Jacob Redding

As a doctoral student in industrial/organizational psychology, Jacob Redding ’13 will be prepared to contribute to a company that makes a difference.

Jacob Redding’s first brush with Tesla Motors came at the age of 16 when he traveled with his high school physics class to Disneyland to study the physics of amusement park rides. The trip also included a tour of the Tesla assembly plant before their first car was even completed.

It didn’t matter to Redding. “I was 16, and what a cool, exciting company!” says Redding. “It had been many years since a new American car manufacturer had come along. I was struck by the fact that you could have all the latest technology and be good for the environment.”

Today, he is a store operations coordinator at Tesla Motors, maker of “sustainable transportation,” primarily upscale electric vehicles. His territory encompasses Tesla stores in Oregon, Washington, and western Canada, where he oversees store maintenance, operational efficiencies, and marketing of special events.

He’s also a graduate student in the Industrial and Organizational Psychology doctoral program at Seattle Pacific University — and deeply involved with the SPU community since his undergraduate days.

“My biggest mission in life is to love people,” he says. “I don’t think of SPU just as a Christian university so much as the place where in community I learned to love people from all walks of life.”

This attitude helps explain the kinds of involvement he has chosen throughout his SPU education: ASSP vice president of finance. Undergraduate admissions tour guide and ambassador. Resident advisor in Ashton Hall. Team leader for the Philippines study abroad program. Young Life high school leader. Member of SPU’s Council for Graduates of the Last Decade (GOLD). Positions that bring him into daily contact with people.

His work on GOLD Council is a way for him to encourage and be encouraged by his generation of peers. “We’re all at that place of moving into our communities and making a difference,” says Redding. “In terms of education, the years immediately following graduation are as important as the four years spent getting an undergraduate degree. You’re on the ground then, putting action to what you’ve learned, giving back to the community. We learn from each other how to do that.”

Jacob Redding with Tesla cars and on camera
Photos by Garland Cary

In 2013, just after graduating with undergraduate degrees in psychology and theology, he submitted an application to work at Tesla. Professionally, he was looking for a rising star in the corporate world, one that had an entrepreneurial startup mentality yet embraced sustainability at its core.

Tesla gave him his start the very next week in a part-time sales position as a “product specialist” in one of Tesla’s Seattle retail outlets. He was there to provide the public a fun education in “the electric drive experience.”

“I really built my jobs as I went along in the company,” says Redding.

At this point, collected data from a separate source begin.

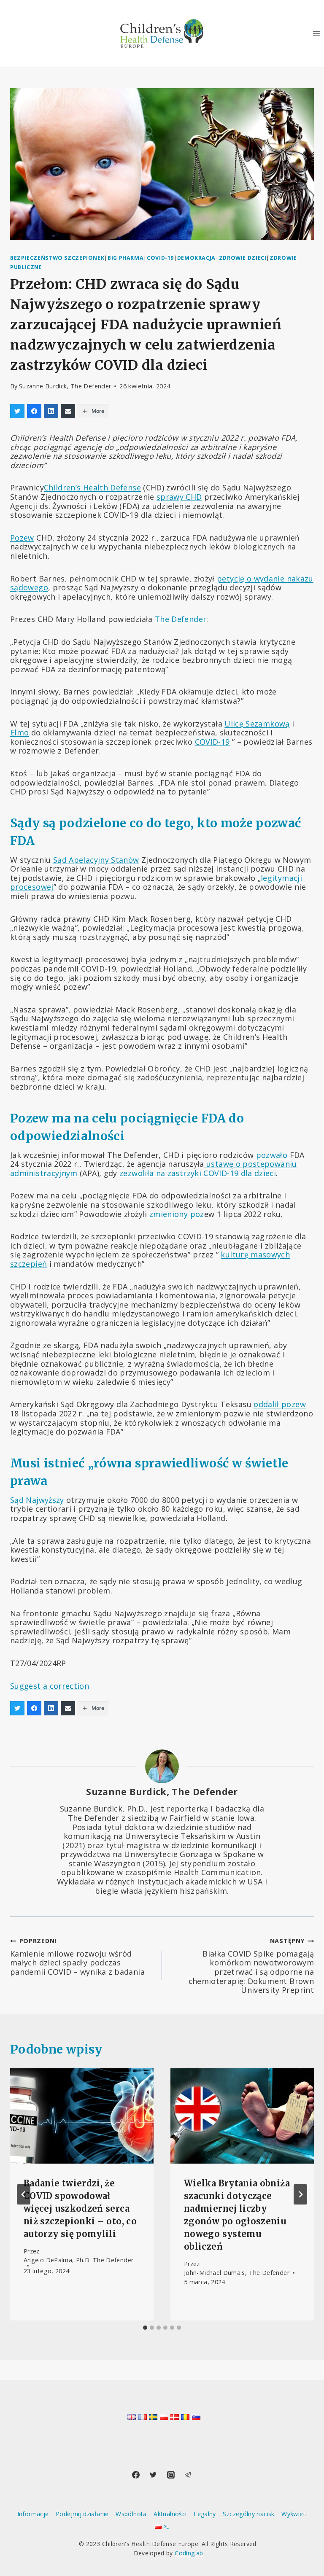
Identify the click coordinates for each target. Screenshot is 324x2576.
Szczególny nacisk (248, 2514)
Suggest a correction (49, 1686)
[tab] (145, 2328)
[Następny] (300, 2194)
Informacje (33, 2514)
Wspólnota (131, 2514)
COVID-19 (212, 742)
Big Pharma (125, 257)
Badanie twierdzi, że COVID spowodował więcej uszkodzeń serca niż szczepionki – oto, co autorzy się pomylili (80, 2208)
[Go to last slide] (23, 2194)
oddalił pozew (280, 1404)
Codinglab (189, 2553)
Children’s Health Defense (92, 487)
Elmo (19, 732)
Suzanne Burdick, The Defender (65, 386)
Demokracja (196, 257)
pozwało (273, 1155)
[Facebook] (135, 2474)
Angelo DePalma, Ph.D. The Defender (78, 2260)
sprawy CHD (179, 497)
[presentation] (82, 2116)
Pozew (22, 538)
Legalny (205, 2514)
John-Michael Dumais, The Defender (236, 2273)
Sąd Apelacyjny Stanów (96, 860)
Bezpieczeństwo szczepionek (57, 257)
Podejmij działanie (82, 2514)
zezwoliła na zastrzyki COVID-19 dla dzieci (197, 1173)
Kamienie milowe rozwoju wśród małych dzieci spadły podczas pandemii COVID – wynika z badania (77, 1956)
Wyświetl (294, 2514)
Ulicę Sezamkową (256, 724)
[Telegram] (188, 2474)
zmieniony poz (175, 1214)
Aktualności (170, 2514)
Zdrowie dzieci (243, 257)
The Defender (180, 619)
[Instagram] (170, 2474)
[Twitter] (153, 2474)
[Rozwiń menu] (316, 33)
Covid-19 (160, 257)
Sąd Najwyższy (37, 1500)
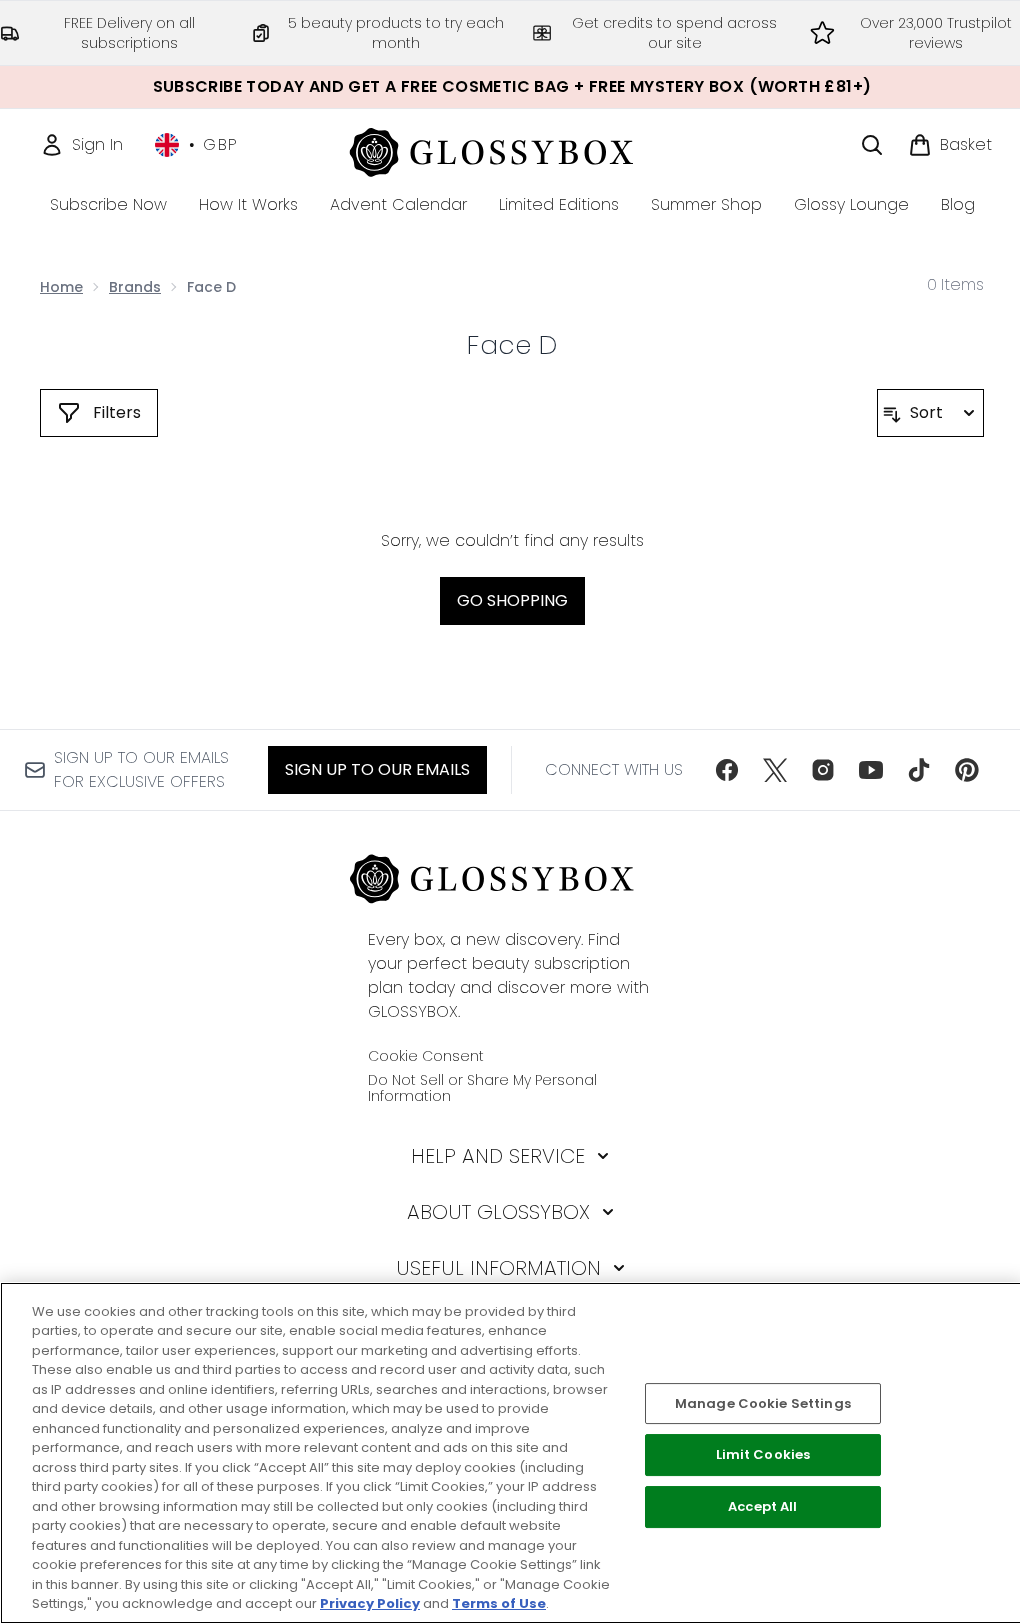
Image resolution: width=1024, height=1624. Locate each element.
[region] (512, 1453)
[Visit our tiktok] (919, 770)
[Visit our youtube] (871, 770)
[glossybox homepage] (512, 149)
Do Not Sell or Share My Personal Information (482, 1088)
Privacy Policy (370, 1603)
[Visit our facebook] (727, 770)
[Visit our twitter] (775, 770)
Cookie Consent (426, 1056)
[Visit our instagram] (823, 770)
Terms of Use (499, 1603)
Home (61, 287)
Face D (512, 345)
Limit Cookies (763, 1455)
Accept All (762, 1506)
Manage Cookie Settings (763, 1403)
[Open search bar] (872, 145)
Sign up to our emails (377, 769)
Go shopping (512, 600)
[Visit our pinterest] (967, 770)
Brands (135, 287)
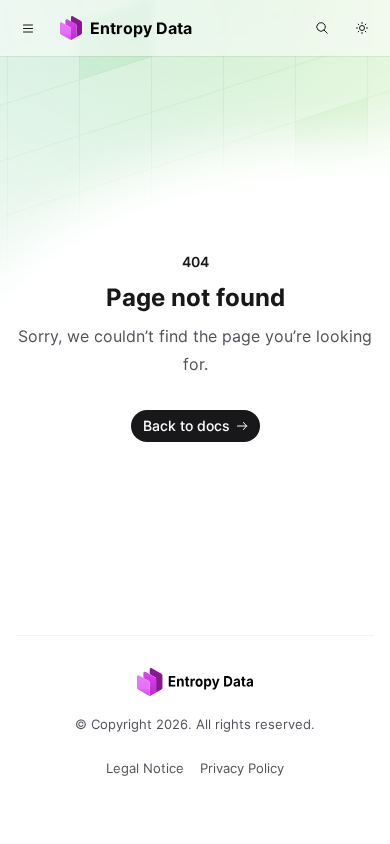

His skills and personality matched Tesla’s feisty corporate vision, which he describes as, “we’re here to stay and be leaders in technology.”

As a doctoral student in industrial/organizational psychology, he’ll be even better prepared to contribute to a company that makes a difference.

“I wanted to learn how systems and structures work so that I could be a part of creating a culture of work-life balance, supporting people from all backgrounds within an organization, implementing a strong leadership ethic, and helping companies pave the way for a better tomorrow,” he says. Both research and practice play useful roles in his degree, he adds.

Jacob Redding in front of a white Tesla vehicle

Redding’s leadership qualities were quickly apparent to Sharleen Kato, professor of family and consumer sciences, who, after teaching him as a student on the two-week study abroad trip she leads to the Philippines, invited him to became a co-leader of the trip. This year, he is an adjunct professor for the five-credit study abroad opportunity.

“Jacob is able to challenge students in grappling with the hard questions,” she says.

Although designed for family and consumer sciences majors, the Philippines program attracts students from majors such as nursing, education, political science, theology, and psychology. They serve children in Manila’s Kids International Ministries home and orphanage and study best practices in alleviating poverty. For Redding, and both his personal and professional development, the program is “life-changing, a way of engaging others and gaining cultural competency.”

With these goals in mind, he’s found he doesn’t much care for the word “success.” He says that too often when people use it, they attach a monetary value. For him, achievement is not quantified by any materialistic measure. “Real success,” he says, “is enriching people’s lives and not expecting anything in return.”